- Bahramau Location in Uttar Pradesh, India
- Coordinates: 27°07′14″N 79°19′47″E﻿ / ﻿27.12066°N 79.32979°E
- Country: India
- State: Uttar Pradesh
- District: Mainpuri
- Tehsil: Bhongaon

Area
- • Total: 1.435 km^{2} (0.554 sq mi)

Population (2011)
- • Total: 1,371
- • Density: 955.4/km^{2} (2,474/sq mi)
- Time zone: UTC+5:30 (IST)

= Bahramau =

Village in Uttar Pradesh, India

Bahramau is a village in Bewar block of Mainpuri district, Uttar Pradesh. As of 2011, it has a population of 1,371, in 206 households.

== Demographics ==
As of 2011, Bahramau had a population of 1,371, in 206 households. This population was 54.4% male (746) and 45.6% female (625). The 0-6 age group numbered 188 (104 male and 84 female), or 13.7% of the total population. 236 residents were members of Scheduled Castes, or 17.2% of the total.

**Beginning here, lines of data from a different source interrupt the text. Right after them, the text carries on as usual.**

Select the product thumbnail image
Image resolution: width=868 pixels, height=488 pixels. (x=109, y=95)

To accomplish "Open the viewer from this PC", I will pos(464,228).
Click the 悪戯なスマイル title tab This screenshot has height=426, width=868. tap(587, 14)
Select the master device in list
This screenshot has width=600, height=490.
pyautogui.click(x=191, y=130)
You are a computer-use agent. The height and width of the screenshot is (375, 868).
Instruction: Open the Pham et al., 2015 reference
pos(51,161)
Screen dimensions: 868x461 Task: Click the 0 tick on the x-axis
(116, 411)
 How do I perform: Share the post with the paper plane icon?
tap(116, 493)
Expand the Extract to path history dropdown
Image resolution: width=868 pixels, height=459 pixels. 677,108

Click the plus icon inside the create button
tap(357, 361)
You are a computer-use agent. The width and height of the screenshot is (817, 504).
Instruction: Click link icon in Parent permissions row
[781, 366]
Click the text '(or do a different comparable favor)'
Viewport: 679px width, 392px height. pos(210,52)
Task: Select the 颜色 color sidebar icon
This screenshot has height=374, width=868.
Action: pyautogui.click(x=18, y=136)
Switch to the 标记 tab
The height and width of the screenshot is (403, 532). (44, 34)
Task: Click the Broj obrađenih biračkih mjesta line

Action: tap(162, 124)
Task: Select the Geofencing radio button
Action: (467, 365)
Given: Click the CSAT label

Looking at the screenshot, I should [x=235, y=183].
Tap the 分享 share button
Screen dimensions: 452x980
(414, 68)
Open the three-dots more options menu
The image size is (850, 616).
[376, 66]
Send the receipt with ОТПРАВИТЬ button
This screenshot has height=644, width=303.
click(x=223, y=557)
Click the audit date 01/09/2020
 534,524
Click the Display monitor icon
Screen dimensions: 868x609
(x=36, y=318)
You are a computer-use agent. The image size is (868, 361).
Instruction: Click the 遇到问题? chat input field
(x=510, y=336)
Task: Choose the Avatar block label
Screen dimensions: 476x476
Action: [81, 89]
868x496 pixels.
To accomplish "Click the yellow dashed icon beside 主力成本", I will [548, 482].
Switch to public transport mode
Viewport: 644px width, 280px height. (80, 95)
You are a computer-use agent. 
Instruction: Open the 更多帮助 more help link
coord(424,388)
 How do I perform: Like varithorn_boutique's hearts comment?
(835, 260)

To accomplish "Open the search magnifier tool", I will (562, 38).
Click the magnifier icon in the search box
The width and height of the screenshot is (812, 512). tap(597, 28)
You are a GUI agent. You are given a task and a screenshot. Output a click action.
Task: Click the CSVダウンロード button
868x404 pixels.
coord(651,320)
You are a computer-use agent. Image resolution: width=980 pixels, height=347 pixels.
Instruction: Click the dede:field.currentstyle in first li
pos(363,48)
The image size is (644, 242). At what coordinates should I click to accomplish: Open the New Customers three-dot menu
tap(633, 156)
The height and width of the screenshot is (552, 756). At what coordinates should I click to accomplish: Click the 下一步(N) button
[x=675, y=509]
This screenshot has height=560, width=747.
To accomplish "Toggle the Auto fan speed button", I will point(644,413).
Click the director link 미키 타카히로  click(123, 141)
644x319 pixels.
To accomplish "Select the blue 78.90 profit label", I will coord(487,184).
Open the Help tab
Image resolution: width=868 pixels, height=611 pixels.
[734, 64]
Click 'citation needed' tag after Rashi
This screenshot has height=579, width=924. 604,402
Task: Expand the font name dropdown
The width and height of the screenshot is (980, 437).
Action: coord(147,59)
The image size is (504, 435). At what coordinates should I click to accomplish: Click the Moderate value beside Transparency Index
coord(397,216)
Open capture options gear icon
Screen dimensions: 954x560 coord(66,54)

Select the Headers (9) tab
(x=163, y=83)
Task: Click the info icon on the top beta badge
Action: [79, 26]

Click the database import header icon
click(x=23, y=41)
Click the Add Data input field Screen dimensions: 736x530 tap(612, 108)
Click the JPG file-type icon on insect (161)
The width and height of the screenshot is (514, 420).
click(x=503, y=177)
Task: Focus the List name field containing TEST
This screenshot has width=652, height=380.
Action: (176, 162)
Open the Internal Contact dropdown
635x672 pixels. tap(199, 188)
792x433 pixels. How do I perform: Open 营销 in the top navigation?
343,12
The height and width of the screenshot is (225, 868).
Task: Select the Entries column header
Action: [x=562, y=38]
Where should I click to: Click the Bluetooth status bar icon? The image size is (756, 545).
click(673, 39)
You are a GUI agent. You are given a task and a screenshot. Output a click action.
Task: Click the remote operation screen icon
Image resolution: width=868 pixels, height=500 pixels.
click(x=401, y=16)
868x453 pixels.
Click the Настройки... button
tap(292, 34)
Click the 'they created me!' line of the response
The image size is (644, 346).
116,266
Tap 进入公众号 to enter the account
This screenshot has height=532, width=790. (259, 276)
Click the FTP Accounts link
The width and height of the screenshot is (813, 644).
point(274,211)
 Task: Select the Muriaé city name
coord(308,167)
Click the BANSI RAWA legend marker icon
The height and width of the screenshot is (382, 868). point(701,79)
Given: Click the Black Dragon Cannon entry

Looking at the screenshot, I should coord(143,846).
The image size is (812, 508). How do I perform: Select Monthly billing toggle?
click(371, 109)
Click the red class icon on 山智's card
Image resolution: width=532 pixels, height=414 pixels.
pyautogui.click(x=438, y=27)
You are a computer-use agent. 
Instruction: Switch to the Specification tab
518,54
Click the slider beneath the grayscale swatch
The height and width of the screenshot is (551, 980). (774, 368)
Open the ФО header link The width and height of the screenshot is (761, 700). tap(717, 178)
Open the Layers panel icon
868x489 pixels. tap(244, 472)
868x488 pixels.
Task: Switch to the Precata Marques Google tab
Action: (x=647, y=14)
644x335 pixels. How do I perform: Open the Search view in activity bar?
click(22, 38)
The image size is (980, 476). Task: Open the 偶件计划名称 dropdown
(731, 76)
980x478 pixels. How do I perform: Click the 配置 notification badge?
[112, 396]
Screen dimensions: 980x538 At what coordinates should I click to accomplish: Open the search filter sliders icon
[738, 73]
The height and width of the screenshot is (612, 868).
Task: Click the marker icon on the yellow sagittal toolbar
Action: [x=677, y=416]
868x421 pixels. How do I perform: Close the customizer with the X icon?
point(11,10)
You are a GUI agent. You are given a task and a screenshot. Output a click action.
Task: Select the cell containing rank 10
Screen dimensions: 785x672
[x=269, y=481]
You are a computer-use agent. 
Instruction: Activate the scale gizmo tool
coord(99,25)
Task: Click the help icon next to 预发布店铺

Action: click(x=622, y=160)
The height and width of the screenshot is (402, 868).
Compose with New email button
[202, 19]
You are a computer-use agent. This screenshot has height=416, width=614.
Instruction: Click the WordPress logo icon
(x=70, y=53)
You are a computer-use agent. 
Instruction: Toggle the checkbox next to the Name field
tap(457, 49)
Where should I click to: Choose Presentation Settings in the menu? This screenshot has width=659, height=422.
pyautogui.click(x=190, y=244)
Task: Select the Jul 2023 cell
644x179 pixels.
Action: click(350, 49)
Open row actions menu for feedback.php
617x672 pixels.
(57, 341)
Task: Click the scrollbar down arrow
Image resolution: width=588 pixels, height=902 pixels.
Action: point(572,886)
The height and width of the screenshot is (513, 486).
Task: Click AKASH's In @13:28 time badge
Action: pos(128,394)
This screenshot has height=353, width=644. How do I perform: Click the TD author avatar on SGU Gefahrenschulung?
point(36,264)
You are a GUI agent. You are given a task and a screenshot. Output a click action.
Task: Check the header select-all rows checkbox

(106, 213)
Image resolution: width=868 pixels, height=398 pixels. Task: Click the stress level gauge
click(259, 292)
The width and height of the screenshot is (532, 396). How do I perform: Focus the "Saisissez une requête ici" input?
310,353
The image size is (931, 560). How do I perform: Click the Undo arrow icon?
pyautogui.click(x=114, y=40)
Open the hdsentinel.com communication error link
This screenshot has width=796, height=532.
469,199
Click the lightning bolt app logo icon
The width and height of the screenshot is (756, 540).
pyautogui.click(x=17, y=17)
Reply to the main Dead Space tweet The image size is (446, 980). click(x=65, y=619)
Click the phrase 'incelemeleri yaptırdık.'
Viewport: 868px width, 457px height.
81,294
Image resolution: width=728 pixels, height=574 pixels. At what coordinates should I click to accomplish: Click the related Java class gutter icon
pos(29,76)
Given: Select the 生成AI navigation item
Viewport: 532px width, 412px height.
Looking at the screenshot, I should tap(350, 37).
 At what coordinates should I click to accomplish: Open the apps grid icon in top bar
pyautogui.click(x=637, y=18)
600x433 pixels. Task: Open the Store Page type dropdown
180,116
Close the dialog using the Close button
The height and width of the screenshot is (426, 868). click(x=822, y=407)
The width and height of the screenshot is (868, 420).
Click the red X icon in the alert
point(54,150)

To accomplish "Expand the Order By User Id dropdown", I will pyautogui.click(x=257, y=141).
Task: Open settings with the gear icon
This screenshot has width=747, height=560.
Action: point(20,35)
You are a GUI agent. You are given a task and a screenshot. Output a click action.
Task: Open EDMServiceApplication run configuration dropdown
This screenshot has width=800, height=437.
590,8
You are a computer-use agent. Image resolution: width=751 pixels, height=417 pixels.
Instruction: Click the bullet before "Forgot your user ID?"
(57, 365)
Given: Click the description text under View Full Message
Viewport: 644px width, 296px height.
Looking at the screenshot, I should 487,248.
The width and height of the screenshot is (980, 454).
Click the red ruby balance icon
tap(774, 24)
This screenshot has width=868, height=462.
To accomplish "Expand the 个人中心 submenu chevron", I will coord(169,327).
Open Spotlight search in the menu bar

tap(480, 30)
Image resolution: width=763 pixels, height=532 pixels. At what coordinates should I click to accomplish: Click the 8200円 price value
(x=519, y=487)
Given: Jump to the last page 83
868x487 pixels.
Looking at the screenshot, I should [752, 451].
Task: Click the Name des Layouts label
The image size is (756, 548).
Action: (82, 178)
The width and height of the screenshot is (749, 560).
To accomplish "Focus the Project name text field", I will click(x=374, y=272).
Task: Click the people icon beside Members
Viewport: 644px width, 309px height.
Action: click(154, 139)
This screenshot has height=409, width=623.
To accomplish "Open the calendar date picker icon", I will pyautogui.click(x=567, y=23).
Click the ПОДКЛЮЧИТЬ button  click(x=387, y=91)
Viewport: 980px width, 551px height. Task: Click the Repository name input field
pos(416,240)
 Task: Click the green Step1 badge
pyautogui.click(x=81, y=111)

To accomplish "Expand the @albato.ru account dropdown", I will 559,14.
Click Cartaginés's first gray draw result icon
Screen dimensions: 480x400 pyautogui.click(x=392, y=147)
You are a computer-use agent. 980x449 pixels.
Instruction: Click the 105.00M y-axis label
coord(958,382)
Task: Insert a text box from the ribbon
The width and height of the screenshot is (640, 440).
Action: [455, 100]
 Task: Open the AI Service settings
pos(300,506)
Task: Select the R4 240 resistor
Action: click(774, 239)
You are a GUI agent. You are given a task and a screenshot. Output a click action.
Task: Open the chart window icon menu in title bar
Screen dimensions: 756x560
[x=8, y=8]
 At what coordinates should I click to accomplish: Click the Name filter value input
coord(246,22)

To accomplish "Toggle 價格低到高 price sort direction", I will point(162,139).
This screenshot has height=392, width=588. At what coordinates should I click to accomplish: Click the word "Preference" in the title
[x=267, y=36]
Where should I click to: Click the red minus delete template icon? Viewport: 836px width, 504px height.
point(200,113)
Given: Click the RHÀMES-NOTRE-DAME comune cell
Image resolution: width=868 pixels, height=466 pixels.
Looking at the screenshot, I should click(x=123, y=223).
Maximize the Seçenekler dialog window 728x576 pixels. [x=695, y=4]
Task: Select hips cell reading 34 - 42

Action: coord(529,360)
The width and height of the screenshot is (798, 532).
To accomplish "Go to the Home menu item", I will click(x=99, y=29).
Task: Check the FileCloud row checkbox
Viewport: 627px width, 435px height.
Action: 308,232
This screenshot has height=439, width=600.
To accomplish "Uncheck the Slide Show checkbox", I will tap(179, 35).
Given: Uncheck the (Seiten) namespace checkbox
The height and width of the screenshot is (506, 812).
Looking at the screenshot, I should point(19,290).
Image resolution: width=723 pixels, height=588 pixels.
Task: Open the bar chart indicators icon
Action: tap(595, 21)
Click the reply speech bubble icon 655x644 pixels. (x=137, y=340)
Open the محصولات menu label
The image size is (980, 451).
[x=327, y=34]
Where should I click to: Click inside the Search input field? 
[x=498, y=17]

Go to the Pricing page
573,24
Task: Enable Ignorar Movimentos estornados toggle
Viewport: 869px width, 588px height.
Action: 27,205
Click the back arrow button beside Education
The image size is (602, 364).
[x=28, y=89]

The 1981 census recorded Bahramau (as "Baharamau") as having a population of 1,013 people, in 151 households.

The 1961 census recorded Bahramau as comprising 2 hamlets, with a total population of 667 people (359 male and 308 female), in 122 households and 90 physical houses. The area of the village was given as 360 acres.

== Infrastructure ==
As of 2011, Bahramau had 1 primary school; it did not have any healthcare facilities. Drinking water was provided by hand pump and tube well/borehole; there were no public toilets. The village had a post office but no public library; there was at least some access to electricity for all purposes. Streets were made of both kachcha and pakka materials.

Bahramau is located by the Bewar branch canal, and there is a canal fall on the canal at Bahramau.